NLP

Introducing the Hebrew Wikipedia Sentences Corpus

By Dr. Tom RonFebruary 14, 20265 min read

Hebrew is one of those languages that remains underserved in NLP. While English datasets are abundant, researchers and practitioners working with Hebrew often face a frustrating gap: high-quality, large-scale sentence-level corpora are hard to come by. I decided to do something about it.

The Dataset

The Hebrew Wikipedia Sentences Corpus is a collection of 10,999,257 cleaned, deduplicated Hebrew sentences, extracted from 366,610 Hebrew Wikipedia articles. The entire dataset is 1.8 GB in Parquet format and released under CC BY-SA 3.0.

Each sentence comes with rich metadata:

  • Article context — the source article ID, title, and Wikipedia categories
  • Position tracking — where the sentence appeared within its article
  • Quality signals — word count and Hebrew character ratio

The sentences average 16.6 words, with a median Hebrew ratio of 1.0 (fully Hebrew text). Every sentence is between 5 and 50 words, ensuring a useful range for most NLP tasks.

How It Was Built

The pipeline has three stages:

  1. Crawl — All Hebrew Wikipedia articles were fetched via the MediaWiki API
  2. Extract — Wikitext was converted to plain text and split into sentences, with filtering for length (5–50 words), Hebrew character ratio (≥50%), and content quality
  3. Deduplicate — Exact duplicates were removed using SHA-256 hashing

This approach prioritizes clean, usable data over raw volume. Wikipedia's encyclopedic register means the text is well-structured and grammatically sound, though it skews formal.

Use Cases

This corpus is designed to support a range of Hebrew NLP tasks:

  • Language model pretraining and fine-tuning — 11M sentences provide substantial training signal
  • Text classification — Article categories enable supervised and semi-supervised approaches
  • Sentence similarity and semantic search — Clean, deduplicated sentences make strong training pairs
  • Named Entity Recognition — Wikipedia text is rich with named entities
  • Benchmarking — A standardized corpus for comparing Hebrew NLP models

Getting Started

from datasets import load_dataset

ds = load_dataset("tomron87/hebrew-wikipedia-sentences-corpus")
print(f"Total sentences: {len(ds['train']):,}")
print(ds["train"][0])

Limitations Worth Noting

The corpus reflects Wikipedia's characteristics: formal register, encyclopedic tone, and uneven topic coverage driven by editor demographics. It does not include spoken Hebrew, social media language, or informal writing. It is a snapshot from February 2026 and will not update automatically.

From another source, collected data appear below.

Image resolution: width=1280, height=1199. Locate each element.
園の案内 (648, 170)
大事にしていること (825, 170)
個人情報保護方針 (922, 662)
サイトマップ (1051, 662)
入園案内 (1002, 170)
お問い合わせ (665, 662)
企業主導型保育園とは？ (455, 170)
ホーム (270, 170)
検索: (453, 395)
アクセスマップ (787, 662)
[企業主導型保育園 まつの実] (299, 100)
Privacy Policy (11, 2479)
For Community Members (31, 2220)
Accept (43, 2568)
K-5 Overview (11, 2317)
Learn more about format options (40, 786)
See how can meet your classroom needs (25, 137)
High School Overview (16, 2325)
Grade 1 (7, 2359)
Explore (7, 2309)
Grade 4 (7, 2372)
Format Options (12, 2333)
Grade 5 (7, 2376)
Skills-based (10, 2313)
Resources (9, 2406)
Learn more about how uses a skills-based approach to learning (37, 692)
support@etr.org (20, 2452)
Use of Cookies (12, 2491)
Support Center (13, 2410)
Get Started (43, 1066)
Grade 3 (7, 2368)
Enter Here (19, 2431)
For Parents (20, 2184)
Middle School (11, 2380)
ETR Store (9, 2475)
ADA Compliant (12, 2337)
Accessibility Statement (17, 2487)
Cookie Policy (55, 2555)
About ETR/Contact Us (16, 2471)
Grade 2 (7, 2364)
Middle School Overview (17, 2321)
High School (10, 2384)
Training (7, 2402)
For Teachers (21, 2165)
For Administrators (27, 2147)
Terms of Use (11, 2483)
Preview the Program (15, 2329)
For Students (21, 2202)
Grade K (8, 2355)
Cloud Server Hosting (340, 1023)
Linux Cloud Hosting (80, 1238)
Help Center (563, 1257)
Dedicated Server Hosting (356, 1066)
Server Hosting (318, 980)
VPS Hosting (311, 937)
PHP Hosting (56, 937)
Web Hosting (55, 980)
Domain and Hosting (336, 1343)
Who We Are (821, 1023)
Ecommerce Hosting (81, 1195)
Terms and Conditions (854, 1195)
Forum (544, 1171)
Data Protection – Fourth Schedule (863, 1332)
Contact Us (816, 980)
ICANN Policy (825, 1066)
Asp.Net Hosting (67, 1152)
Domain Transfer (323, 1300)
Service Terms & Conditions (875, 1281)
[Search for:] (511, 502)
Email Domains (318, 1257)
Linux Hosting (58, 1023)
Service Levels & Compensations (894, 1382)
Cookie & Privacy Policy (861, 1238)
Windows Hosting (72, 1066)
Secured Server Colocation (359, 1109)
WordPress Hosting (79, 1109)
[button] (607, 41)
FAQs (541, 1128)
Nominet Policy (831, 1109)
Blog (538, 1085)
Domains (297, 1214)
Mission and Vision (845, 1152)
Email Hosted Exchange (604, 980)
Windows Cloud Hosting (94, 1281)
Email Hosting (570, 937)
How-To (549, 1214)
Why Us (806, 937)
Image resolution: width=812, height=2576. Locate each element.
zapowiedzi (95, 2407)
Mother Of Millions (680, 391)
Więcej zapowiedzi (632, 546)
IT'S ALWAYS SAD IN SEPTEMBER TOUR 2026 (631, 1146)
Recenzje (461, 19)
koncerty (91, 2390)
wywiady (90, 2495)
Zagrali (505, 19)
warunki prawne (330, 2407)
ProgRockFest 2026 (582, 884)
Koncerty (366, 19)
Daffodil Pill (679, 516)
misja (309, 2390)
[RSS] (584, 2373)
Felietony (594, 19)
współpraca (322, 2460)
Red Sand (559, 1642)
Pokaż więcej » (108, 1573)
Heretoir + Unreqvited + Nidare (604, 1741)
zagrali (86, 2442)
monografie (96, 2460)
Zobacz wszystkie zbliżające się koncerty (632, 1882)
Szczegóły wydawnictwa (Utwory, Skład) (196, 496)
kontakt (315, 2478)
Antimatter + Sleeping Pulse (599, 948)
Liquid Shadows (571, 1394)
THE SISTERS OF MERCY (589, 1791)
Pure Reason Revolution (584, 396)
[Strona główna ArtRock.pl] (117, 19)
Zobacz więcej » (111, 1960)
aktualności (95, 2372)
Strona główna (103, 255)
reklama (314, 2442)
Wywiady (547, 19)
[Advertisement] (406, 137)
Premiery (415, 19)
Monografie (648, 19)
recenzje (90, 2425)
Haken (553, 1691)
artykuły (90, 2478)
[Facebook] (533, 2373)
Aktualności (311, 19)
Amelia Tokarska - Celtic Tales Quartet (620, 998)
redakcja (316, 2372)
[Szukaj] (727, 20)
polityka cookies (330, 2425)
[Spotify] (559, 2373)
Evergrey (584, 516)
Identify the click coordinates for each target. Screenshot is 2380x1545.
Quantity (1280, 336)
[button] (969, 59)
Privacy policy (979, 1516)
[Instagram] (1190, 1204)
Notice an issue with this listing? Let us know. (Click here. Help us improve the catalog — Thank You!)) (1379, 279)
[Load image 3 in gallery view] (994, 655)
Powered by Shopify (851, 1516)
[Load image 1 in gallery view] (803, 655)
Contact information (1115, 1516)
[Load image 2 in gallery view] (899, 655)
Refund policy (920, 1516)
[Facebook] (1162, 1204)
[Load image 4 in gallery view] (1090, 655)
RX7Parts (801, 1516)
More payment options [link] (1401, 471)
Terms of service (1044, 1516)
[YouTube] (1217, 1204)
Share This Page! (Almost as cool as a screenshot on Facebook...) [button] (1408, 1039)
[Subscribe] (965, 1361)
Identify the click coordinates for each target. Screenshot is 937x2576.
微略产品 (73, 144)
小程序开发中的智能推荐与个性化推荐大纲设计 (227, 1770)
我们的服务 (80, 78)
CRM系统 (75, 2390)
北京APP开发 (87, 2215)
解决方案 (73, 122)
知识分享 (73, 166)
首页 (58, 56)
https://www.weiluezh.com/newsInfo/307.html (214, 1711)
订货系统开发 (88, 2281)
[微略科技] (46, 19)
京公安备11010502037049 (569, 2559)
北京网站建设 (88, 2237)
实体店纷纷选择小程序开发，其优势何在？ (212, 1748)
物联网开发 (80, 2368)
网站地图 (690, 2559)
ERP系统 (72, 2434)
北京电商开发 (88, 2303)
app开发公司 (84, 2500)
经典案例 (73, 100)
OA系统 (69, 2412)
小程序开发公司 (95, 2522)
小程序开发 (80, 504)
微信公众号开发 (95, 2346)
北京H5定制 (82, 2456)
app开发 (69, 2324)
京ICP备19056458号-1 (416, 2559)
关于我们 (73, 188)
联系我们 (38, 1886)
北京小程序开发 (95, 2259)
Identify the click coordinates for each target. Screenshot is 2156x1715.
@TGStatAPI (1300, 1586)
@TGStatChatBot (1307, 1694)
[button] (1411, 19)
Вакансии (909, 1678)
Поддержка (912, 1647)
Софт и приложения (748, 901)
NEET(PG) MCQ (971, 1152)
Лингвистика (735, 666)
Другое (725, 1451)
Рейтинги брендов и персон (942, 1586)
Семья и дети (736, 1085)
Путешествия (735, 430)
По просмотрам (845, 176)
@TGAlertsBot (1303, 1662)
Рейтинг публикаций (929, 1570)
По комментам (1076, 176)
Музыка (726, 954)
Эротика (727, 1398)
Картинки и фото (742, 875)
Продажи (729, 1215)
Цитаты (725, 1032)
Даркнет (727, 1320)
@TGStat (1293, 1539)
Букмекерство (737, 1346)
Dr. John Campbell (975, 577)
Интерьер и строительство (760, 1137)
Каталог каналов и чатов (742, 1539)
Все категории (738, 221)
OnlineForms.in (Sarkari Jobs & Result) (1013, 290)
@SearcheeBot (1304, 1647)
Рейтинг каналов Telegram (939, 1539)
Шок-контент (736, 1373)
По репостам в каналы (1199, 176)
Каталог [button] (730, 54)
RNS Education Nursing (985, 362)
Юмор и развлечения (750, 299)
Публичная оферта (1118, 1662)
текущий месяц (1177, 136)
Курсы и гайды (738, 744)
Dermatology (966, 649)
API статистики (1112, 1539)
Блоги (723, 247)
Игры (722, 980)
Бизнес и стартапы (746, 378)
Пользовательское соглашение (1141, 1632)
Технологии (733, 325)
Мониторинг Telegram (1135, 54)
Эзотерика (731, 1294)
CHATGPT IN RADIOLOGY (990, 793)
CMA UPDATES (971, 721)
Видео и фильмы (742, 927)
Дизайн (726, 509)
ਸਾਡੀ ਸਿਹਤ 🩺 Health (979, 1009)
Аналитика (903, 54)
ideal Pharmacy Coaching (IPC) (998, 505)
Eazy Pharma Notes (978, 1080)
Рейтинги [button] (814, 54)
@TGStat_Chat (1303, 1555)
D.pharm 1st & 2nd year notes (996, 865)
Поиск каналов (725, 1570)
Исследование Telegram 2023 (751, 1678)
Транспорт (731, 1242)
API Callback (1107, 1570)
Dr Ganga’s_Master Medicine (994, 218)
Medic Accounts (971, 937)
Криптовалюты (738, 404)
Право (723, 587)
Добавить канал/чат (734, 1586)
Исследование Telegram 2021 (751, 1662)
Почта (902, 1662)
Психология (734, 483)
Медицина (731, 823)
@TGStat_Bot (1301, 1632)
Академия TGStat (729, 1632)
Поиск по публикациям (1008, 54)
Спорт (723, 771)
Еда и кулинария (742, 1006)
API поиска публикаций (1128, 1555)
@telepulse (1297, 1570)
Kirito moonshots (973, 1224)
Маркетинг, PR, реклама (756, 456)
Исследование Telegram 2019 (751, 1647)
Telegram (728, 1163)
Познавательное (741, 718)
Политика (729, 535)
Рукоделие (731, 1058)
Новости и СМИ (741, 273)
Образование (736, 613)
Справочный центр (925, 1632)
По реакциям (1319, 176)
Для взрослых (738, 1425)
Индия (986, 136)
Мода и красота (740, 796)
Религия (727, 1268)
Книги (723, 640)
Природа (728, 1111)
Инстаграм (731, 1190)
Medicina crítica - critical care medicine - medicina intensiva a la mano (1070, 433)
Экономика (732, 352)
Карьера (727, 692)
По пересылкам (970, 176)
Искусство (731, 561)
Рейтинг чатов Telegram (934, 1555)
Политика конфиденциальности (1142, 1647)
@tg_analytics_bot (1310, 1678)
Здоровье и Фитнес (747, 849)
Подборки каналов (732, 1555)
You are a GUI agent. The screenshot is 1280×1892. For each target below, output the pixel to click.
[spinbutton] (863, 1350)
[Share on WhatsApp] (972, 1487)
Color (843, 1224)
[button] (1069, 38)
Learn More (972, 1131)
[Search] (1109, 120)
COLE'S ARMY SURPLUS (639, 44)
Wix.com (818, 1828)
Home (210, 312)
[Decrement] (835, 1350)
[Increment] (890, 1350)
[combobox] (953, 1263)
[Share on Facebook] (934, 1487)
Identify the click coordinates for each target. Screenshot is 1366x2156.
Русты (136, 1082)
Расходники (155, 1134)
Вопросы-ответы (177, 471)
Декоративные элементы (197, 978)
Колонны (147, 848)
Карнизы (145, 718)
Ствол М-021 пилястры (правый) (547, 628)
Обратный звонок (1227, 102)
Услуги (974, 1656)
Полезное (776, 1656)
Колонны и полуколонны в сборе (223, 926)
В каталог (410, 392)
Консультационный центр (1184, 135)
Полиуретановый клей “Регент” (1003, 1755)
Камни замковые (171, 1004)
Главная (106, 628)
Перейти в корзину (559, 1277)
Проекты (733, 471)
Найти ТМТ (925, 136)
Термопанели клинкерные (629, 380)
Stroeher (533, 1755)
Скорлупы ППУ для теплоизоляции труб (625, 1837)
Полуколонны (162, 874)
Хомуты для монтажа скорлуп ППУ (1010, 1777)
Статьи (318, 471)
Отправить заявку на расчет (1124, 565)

For applications requiring colloquial Hebrew or domain-specific language (medical, legal, etc.), this corpus works best as a foundation to supplement with targeted data.

Access the Dataset

The full dataset is available on Hugging Face: tomron87/hebrew-wikipedia-sentences-corpus

If you use this dataset in your research, please cite it:

@dataset{hebrew_wikipedia_sentences,
  title = {Hebrew Wikipedia Sentences},
  author = {Tom Ron},
  year = {2026},
  url = {https://huggingface.co/datasets/tomron87/hebrew-wikipedia-sentences-corpus},
  license = {CC BY-SA 3.0}
}

I'd love to hear what you build with it.